Trump is pushing Germany and Europe in a different direction. Now that France has elected Emanuel Macron president, Merkel is moving to fashion a Franco-German axis that will pursue a common economic and military path. This will signal a significant diminution in American prestige and influence abroad. Imagine, for example, that Merkel decided to defy Trump’s push for sanctions and isolating Iran by establishing trade ties with North Korea, including selling it weapons.
We aren’t there yet. But Trump’s approach to Europe and elsewhere has been predicated on the notion that he can singlehandedly defy the rules of the game and extract what he wants. The problem is that he is emboldening Germany to become the superpower of Europe and inevitably it will pursue what it considers its own interests. This is after all the nation that invented the term realpolitik.
So far Merkel is focusing on building up a joint military command in Brussels and improving relations with Poland. Poland’s president has visited Berlin twice this year. Both Germany and Poland view Russia similarly. With Britain out of the picture, Merkel reckons she can move more quickly toward solidifying common EU military measures.
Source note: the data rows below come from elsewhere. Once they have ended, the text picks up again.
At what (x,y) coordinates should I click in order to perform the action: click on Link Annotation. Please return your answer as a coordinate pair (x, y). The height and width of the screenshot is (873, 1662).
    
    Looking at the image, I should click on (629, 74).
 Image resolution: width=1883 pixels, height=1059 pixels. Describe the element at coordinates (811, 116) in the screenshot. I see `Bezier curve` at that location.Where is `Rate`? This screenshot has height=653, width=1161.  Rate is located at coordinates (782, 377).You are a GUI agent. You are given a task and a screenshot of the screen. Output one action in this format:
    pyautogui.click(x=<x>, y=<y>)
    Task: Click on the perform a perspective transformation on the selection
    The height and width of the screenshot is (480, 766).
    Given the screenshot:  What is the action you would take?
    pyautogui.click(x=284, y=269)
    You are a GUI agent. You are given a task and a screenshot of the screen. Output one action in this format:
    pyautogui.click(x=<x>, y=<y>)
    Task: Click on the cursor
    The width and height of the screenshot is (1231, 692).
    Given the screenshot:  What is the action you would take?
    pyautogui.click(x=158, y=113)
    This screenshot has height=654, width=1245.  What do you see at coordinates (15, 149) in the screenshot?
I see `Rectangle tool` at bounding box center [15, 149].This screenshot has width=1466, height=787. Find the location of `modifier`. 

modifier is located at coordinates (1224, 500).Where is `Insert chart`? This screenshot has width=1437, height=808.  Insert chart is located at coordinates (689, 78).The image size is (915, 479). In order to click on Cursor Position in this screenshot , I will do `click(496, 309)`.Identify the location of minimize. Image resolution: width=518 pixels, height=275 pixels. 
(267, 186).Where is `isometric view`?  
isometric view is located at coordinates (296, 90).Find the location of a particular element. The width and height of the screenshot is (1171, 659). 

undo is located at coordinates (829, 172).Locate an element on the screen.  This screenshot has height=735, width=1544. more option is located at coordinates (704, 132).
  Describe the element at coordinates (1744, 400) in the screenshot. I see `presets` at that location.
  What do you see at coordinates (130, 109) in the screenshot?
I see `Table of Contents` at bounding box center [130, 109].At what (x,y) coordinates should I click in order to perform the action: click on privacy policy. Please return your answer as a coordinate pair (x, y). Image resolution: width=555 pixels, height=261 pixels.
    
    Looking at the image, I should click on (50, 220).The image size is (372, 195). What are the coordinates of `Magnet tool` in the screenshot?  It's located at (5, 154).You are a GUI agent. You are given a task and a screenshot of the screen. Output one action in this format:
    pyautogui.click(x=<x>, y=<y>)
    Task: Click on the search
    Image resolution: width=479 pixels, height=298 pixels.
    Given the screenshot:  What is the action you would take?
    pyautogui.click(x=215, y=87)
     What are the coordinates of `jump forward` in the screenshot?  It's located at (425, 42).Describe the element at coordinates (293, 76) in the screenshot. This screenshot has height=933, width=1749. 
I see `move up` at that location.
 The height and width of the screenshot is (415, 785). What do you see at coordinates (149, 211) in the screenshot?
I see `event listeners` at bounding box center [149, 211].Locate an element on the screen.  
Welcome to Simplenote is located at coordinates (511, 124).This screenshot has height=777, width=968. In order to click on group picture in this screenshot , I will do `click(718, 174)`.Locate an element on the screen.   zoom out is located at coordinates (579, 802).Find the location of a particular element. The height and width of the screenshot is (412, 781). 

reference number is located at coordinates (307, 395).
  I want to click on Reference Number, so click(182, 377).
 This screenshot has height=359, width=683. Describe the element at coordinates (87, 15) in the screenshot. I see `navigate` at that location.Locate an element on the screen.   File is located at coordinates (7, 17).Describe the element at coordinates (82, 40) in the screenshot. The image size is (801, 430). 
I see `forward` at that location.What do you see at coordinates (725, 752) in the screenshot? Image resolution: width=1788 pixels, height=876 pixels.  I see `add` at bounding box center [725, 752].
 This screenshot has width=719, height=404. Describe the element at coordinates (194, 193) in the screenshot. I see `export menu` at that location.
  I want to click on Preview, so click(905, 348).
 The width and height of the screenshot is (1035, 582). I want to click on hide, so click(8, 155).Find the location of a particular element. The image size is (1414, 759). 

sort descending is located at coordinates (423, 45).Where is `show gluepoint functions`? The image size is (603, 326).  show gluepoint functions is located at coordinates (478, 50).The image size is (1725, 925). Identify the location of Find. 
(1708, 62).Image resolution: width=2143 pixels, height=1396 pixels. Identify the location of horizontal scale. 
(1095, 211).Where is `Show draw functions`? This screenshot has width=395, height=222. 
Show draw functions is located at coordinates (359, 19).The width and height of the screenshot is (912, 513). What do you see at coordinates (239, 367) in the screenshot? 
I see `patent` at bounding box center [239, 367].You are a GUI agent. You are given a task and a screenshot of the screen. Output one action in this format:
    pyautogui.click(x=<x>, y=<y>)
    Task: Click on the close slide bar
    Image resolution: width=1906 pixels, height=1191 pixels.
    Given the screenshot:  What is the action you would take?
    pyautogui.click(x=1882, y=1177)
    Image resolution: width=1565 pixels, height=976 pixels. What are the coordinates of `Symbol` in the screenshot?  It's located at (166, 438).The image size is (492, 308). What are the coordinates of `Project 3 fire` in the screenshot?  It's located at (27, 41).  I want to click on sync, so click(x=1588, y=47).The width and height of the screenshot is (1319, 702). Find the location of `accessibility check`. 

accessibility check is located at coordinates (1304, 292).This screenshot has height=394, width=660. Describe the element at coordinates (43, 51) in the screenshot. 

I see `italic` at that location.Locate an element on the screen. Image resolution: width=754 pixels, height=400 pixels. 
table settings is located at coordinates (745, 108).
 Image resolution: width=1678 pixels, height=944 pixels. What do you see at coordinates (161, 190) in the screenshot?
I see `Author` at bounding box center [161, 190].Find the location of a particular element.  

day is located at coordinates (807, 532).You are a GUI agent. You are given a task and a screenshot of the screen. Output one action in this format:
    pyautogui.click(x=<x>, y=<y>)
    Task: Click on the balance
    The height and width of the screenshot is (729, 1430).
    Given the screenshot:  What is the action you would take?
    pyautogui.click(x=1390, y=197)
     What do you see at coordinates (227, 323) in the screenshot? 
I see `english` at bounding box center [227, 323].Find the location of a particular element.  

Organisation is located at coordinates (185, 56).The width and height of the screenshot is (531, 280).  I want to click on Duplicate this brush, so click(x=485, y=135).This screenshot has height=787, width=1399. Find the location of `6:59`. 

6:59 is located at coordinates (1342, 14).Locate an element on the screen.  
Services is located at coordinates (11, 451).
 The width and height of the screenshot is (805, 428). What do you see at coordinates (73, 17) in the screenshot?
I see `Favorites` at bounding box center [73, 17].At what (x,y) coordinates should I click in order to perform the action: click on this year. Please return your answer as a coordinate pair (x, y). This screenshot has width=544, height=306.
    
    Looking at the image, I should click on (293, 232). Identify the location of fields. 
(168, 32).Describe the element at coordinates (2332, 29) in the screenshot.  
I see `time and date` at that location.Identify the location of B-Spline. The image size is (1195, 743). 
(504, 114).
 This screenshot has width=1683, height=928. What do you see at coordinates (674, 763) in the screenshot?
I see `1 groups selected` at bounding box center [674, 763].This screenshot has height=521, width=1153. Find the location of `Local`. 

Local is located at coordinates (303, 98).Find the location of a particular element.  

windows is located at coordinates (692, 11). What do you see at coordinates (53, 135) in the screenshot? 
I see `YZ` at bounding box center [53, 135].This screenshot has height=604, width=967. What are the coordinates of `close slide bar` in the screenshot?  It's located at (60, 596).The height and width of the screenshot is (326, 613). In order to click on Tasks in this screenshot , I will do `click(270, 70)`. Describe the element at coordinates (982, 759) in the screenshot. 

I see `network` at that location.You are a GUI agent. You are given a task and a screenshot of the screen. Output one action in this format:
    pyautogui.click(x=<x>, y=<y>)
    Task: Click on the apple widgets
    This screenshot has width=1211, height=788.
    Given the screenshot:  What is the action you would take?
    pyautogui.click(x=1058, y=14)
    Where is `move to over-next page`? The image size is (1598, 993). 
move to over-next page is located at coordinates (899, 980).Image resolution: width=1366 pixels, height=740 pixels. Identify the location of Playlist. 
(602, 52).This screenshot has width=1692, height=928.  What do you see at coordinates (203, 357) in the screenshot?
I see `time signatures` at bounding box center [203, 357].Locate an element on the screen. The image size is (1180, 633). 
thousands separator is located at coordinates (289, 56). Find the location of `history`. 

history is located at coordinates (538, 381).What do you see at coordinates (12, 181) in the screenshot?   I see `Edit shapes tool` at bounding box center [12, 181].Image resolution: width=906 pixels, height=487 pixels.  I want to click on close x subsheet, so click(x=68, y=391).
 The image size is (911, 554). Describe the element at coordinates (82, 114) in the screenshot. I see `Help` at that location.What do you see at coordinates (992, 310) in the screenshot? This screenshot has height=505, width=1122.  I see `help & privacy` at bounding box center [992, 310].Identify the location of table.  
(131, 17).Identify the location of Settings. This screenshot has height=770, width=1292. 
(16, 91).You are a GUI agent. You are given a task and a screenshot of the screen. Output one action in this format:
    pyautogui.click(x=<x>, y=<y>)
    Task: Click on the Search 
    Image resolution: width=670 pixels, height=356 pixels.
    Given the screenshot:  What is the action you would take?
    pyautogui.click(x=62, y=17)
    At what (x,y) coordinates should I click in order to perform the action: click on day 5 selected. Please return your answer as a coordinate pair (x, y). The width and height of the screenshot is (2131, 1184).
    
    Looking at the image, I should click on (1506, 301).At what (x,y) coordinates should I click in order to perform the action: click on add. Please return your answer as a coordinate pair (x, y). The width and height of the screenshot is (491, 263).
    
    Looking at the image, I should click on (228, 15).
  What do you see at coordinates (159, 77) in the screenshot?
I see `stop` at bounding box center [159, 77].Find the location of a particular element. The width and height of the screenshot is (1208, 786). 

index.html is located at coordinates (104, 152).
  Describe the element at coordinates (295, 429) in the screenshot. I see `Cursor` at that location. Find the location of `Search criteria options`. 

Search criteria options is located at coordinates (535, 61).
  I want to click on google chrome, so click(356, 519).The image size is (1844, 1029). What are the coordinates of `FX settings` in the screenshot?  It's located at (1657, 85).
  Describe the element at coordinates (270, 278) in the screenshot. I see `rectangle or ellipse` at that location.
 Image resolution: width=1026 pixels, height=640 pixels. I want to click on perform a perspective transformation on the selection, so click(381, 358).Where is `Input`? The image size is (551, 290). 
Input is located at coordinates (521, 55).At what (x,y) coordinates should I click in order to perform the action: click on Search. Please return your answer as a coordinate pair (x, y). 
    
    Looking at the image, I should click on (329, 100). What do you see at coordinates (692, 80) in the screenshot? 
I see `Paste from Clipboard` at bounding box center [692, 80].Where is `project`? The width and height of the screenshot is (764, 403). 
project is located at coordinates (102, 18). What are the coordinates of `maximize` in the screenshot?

She is also looking at cleaning up the EU’s finances. The Frankfurter Allgemeine Zeitung reports that she wants to vouchsafe Brussels the economic clout to help ailing economies and boost reform efforts. In this regard, she will focus on trying to meet French demands for an easing of onerous fiscal demands on Southern Europe at least half way.
There is little appetite, at least as far as I could tell at a conference in Berlin sponsored by the American Council on Germany at the German Foreign Ministry, for transforming the country into a Fuehrungsmacht, or leading power. But Trump may be accelerating, willy-nilly, a development that he does not fully grasp. Overall it is hard to see what benefits America would derive by withdrawing from the Paris accords on the environment other than emotional satisfaction. It also seems clear from his complaints about German cars being sold in America that Trump doesn’t know that many are manufactured in places like Alabama.
Until now, the core relationship in American foreign policy in Europe has been with Germany. That tie appears not simply to be fraying but on the verge of snapping. It will be no small irony if Trump has impelled Europe to transform itself into a unified great power.